───── Dataset extract ─────
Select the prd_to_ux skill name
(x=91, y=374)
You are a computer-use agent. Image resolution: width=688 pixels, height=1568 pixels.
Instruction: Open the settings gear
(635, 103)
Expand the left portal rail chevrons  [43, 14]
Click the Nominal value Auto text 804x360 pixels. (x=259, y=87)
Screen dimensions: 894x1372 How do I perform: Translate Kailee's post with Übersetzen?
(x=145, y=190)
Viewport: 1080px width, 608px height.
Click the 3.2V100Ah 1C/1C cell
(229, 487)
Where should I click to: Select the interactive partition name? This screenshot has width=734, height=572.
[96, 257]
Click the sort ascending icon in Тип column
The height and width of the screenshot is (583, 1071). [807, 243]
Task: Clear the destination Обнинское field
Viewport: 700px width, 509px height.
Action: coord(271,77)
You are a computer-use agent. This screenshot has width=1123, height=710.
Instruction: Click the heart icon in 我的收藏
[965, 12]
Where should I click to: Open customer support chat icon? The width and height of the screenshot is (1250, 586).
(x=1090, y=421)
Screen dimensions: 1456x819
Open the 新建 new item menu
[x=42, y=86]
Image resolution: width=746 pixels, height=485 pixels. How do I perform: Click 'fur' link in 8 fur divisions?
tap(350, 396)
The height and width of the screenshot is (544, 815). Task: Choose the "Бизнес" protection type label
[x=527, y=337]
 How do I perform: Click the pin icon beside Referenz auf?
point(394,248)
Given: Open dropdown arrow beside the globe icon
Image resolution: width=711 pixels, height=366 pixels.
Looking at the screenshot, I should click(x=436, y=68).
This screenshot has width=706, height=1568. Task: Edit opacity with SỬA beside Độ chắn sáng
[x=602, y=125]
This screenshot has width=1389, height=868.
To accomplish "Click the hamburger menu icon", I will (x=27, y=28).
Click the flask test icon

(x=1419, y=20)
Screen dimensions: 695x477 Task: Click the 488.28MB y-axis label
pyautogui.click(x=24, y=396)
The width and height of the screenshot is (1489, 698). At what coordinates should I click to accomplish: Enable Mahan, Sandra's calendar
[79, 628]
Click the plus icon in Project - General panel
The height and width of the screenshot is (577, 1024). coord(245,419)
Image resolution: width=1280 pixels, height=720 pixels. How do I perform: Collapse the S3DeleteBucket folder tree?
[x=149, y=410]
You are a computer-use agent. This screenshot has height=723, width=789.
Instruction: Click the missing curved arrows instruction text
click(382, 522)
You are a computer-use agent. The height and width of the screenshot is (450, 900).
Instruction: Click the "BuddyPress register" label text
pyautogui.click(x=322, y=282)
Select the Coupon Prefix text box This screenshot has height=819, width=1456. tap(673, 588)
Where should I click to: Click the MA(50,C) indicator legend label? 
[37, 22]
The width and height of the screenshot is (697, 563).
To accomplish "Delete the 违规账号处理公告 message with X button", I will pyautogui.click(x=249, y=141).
─────
§ Problem details
Which lines of the listing above contain the string "Viewport", matching case exactly? Copy each such line in full.

§ Reply to the exercise
Viewport: 1080px width, 608px height.
Viewport: 700px width, 509px height.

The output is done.